The simulator uses rigid-body dynamics, but needs to capture more than simple serial-chain kinematics. It also needs to reflect:

ankle pitch and roll mapping through the parallel mechanism

passive toe compliance and toe-ground interaction

actuator saturation, friction, and delay

contact geometry under the foot and toe

3. Simulator rates and control rates

The training environment uses separate rates for physics, IO, and policy execution.

Here, IO means the observation and actuator-side update path, not policy inference itself. It is the loop that carries raw motor-state timing, observation delay, and control-path bookkeeping before the policy consumes the resulting state.

Layer	Rate	Role
Physics step	200 Hz	Integrates robot dynamics
Observation / IO path	200 Hz	Updates motor-state and actuator-side signals, including timing and delay effects
Policy step	50 Hz	Produces commanded joint targets from the latest available IO state

These separate rates matter because the policy is not trained on infinitely fresh simulator state. It is trained on data that already reflects timing artifacts in the control loop.
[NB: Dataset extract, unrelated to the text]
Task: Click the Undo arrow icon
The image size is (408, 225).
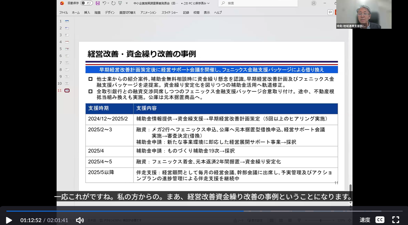Action: [x=104, y=3]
4. Do not trust pristine simulator data

A default simulator exposes perfectly synchronized state:

all joint observations arrive at once

sensor values are available without bus latency

actuators respond at fixed timing

projected gravity and orientation can be computed from ideal simulator state

This is useful for debugging, but it is not the data that real hardware provides. The locomotion stack therefore avoids building the policy around privileged measurements that do not exist on the robot.

5. Processor-in-the-loop environment

Asimov extends the simulation boundary beyond rigid-body dynamics by running the real firmware path inside the validation loop.
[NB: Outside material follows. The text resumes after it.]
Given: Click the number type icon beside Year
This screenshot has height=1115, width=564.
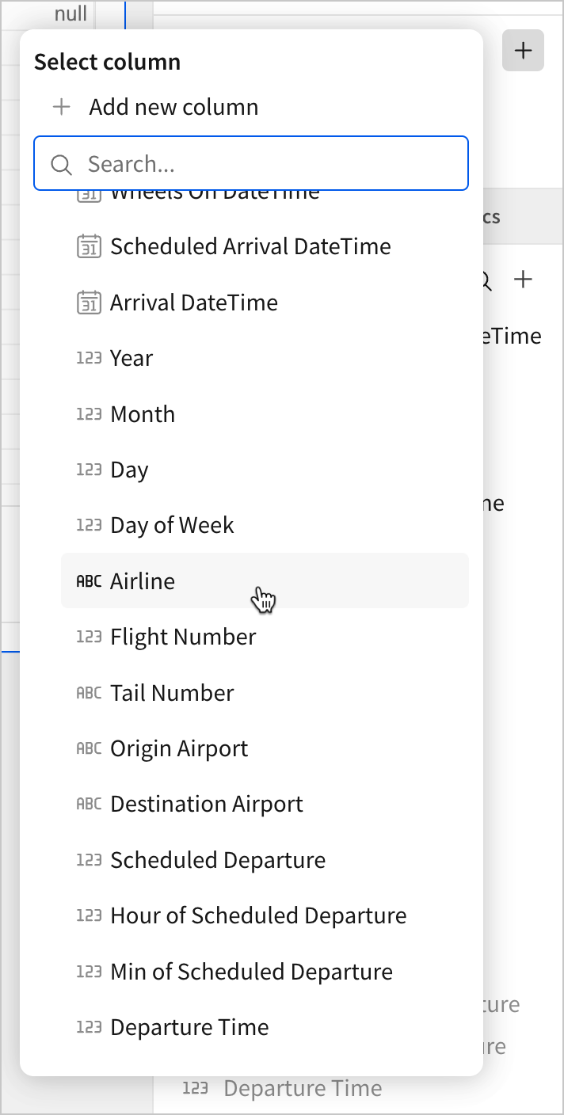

Processor-in-the-loop architecture

Figure: Processor-in-the-loop architecture used for sim2real validation. The important point is that the control loop is closed through the real firmware path, with MuJoCo providing simulated IMU signals and the communication stack preserving the same software interfaces used on the robot.

The processor-in-the-loop path includes:

virtual CAN on Linux through the same SocketCAN software interface used by the motor stack

a MuJoCo bridge that reads imu_ang_vel and imu_lin_acc

UDP transport of simulated IMU data into firmware

the same FusionX path used on hardware to compute projected gravity for the policy

This design avoids a common failure mode where simulation uses a simplified software path that cannot exist on the real robot.

Injected CAN bus jitter

Figure: CAN bus delay and jitter injection used to test timing robustness before hardware deployment. This figure is included here because locomotion transfer depended not only on rigid-body physics, but also on whether the simulated control path exposed the same latency variation and stale-data behavior seen on the real system.

6. Contact geometry and collision stability

Foot-ground contact must be stable and interpretable. For this reason, the locomotion environment uses explicit collision primitives instead of relying on detailed mesh collision for learning.

Key choices include:

capsule-based foot and toe contact geometry

explicit toe and foot contact points

contact tuning on foot and toe geometry

conservative, repeatable contact behavior rather than maximum geometric fidelity

This reduces the risk that the policy learns from unstable collision artifacts.

7. Hardware structure still constrains the simulator

The simulation environment is specific to the Asimov leg design, not a generic humanoid simulator. The hardware constraints that shape the simulation — the parallel ankle mechanism, passive toe joints, actuator limits, and joint ranges — are documented in Joint Design and Actuation and Deep Dive: System Identification.